Luca Guadagnino’s critical darling desires only to be desired.
Luca Guadagnino’s Call Me By Your Name appears to be well on its way to box office and awards success, having earned both this year’s best opening weekend among limited releases and a Best Picture award from the Los Angeles Film Critics Association. The film is about an affair between Elio (Timothée Chalamet), a precocious teenager, and Oliver (Armie Hammer), the graduate student who comes to Italy to assist Elio’s father in the summer of 1983. Like 2015’s A Bigger Splash, Guadagnino’s latest features lots of pretty images of beautiful people doing luxurious things, but, as Manohla Dargis contends at The New York Times, it has more than that to offer:
Even so, the lyricism seduces as does fragile, ecstatic Elio. “Call Me by Your Name” is less a coming-of-age story, a tale of innocence and loss, than one about coming into sensibility. In that way, it is about the creation of a new man who, the story suggests, is liberated by pleasure that doesn’t necessarily establish sexual identity. It’s important that Elio and Oliver have relationships with women, though for seemingly different reasons: the overheated Elio sleeps with a girlfriend (Esther Garrel), while Oliver carries on a more performative affair with a local (Victoire Du Bois). The women are not treated with much kindness, but these affairs further complicate the movie’s vision of pleasure’s fluidity.

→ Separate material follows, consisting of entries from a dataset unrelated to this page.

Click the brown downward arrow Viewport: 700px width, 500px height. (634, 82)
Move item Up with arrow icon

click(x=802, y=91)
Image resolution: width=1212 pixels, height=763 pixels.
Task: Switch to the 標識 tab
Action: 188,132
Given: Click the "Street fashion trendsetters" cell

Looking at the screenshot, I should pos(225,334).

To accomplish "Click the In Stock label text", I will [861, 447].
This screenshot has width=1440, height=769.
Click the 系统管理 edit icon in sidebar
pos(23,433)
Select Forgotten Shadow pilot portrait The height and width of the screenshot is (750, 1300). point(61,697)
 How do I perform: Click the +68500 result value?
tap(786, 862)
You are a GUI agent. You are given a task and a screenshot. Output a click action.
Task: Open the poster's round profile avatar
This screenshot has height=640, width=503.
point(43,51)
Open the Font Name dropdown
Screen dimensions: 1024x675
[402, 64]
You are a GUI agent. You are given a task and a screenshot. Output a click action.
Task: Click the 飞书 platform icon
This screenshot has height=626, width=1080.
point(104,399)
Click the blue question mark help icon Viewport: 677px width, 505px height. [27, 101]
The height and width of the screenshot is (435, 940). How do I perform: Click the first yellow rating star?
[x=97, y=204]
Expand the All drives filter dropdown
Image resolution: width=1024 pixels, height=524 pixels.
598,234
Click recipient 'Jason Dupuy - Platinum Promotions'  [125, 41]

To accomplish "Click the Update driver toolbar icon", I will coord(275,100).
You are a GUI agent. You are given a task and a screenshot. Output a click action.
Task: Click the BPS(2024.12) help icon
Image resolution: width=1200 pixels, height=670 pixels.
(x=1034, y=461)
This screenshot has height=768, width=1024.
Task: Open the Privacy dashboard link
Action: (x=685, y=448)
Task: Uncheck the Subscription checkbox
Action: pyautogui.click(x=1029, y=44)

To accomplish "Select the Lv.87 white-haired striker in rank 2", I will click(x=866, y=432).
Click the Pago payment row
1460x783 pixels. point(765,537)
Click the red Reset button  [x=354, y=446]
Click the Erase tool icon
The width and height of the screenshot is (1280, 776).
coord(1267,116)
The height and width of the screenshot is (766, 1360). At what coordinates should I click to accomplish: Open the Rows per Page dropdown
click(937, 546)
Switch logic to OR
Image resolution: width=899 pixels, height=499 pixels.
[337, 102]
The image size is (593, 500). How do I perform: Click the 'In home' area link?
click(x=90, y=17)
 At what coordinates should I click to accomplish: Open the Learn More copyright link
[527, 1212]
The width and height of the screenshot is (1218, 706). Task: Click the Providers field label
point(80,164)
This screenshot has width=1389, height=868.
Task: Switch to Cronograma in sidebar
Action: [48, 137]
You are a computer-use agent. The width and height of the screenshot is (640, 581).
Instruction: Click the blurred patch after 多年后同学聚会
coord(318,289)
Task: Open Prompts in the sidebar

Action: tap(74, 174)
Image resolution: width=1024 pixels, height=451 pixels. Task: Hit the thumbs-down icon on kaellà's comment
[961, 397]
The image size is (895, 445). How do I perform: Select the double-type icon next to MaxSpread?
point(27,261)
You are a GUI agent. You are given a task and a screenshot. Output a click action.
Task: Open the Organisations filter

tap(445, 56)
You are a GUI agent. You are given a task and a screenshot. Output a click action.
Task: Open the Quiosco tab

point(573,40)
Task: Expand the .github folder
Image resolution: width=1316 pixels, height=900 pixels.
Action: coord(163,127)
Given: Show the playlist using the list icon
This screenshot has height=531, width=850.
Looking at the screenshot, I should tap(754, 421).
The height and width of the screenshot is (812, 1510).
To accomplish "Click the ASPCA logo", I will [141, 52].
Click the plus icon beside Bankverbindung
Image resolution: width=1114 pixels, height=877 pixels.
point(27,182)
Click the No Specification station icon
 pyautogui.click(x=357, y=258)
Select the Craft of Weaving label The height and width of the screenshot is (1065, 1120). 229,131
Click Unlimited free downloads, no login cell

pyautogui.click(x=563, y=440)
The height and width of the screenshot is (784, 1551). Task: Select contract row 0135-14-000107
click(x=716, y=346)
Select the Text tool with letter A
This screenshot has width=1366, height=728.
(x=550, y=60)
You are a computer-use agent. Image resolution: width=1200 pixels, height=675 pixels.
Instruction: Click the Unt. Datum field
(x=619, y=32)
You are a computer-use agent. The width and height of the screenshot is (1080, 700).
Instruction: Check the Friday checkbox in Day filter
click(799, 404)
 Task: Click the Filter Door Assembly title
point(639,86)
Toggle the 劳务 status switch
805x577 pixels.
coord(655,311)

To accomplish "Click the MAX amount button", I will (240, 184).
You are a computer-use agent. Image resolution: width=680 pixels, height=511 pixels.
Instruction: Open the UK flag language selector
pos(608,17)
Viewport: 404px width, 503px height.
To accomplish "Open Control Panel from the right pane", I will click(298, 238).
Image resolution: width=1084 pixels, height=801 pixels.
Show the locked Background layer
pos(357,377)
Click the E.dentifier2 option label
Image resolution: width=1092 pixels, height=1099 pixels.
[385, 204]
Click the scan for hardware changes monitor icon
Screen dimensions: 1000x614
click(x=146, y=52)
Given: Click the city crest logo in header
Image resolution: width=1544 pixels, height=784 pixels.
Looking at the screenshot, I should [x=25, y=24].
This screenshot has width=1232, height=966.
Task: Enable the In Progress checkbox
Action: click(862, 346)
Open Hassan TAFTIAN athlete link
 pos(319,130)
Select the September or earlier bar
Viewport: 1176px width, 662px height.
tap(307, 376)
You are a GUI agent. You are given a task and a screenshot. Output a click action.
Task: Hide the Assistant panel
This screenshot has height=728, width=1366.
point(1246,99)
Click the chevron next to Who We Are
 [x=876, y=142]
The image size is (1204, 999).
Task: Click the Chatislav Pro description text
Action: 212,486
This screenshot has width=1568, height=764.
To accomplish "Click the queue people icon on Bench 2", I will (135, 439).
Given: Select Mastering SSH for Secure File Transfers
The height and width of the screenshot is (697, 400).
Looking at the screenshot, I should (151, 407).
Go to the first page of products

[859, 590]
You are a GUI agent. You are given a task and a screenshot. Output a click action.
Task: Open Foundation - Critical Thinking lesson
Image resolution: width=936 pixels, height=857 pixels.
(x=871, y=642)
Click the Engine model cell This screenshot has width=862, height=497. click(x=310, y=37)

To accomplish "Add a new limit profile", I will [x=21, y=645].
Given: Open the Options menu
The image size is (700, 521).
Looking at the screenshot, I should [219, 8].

This notion is echoed by Anthony Lane at The New Yorker, who adds that the effect is to distinguish this story from the typically label-oriented politics of sexuality:
By falling for each other, Oliver and Elio tumble not into error, still less into sin, but into a sort of delirious concord, which may explain why Elio’s parents, far from disapproving, bestow their tacit blessing on the pact. More unusual still is that the movie steers away from the politics of sexuality. Elio makes love to Marzia, on a dusty mattress, in a loft like an old dovecote, only hours before he meets with Oliver at midnight, but you don’t think, Oh, Elio’s having straight sex, followed by gay sex, and therefore we must rank him as bi-curious. Rather, you are curious about him and his paramours as individuals—these particular bodies, with these hungry souls, at these ravening moments in their lives. Desire is passed around the movie like a dish, and the characters are invited to help themselves, each to his or her own taste. Maybe a true love story (and when did you last see one of those?) has no time for types.
Yet this apparent freedom from politics and labels, while refreshing on its surface, comes at a cost. As K. Austin Collins writes at The Ringer, the film largely glosses over the political contexts that might have darkened its rose-colored glasses:
Guadagnino’s film is wonderful and, in fact, radical for exploring queer coming of age with the empathy and curiosity that it does. But it elides contexts that might have complicated the warmth of its morality. The film is set in 1982, and Oliver is American: His Reagan-era charm butts up against the newfound queerness of a man growing up in Europe. Worlds of context and subtext open up even there, but the film rushes past them. It treats their initial sexual encounters like well-earned consummations of desire — which, in a way, they are. But its brief gestures toward a broader, more dangerous world raise questions the movie knowingly does not answer. The movie is a safe space; I love it, but I’m not sure it ought to be.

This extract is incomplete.